Chapter 23: Alcohols

INTRODUCTION Ethanol, a sedative-hypnotic drug, is the most important alcohol of pharmacologic interest. It has few medical applications, but its abuse causes major medical and socioeconomic problems. A substantial fraction of fatal automobile accidents are associated with “driving under the influence” (DUI) of ethanol. Other alcohols of toxicologic importance include methanol and ethylene glycol. Several important drugs discussed in this chapter are used to prevent the potentially life-threatening ethanol withdrawal syndrome, to treat alcohol use disorders, or to treat acute methanol and ethylene glycol poisoning.
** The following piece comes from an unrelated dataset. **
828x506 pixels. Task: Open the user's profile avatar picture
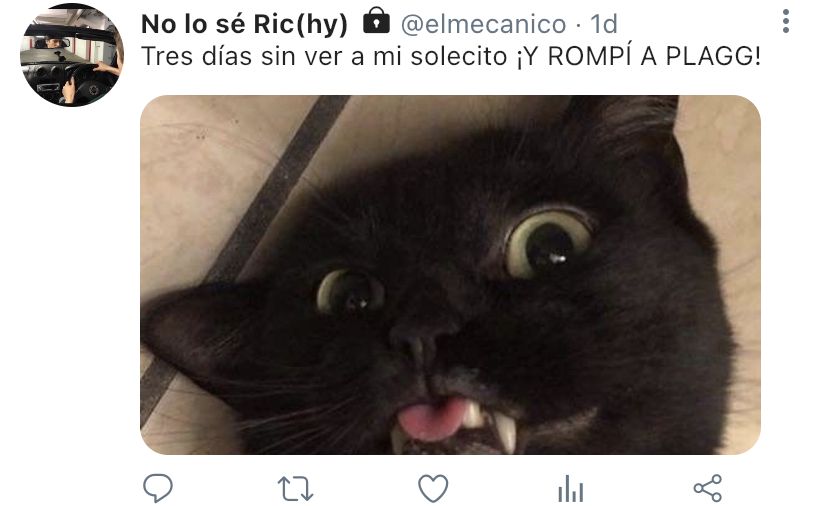click(72, 55)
Introduction A. Pharmacokinetics After ingestion, ethanol is rapidly and completely absorbed; the drug is then distributed to most body tissues, and its volume of distribution is equivalent to that of total body water (0.5–0.7 L/kg). Two enzyme systems metabolize ethanol to acetaldehyde (Figure 23–1) and because these enzymes are essentially saturated by the large doses of ethanol commonly consumed, elimination of ethanol follows zero-order kinetics. FIGURE 23–1 Metabolism of ethanol by alcohol dehydrogenase (ADH) and the microsomal ethanol-oxidizing system (MEOS). Alcohol dehydrogenase and aldehyde dehydrogenase are inhibited by fomepizole and disulfiram, respectively. (Reproduced with permission from Katzung BG, Vanderah TW: Basic & Clinical Pharmacology, 15th ed. New York, NY: McGraw Hill; 2021. A graphic depicts the reactions involved in metabolism of ethanol by alcohol dehydrogenase A D H and the microsomal ethanol-oxidizing system M E O S.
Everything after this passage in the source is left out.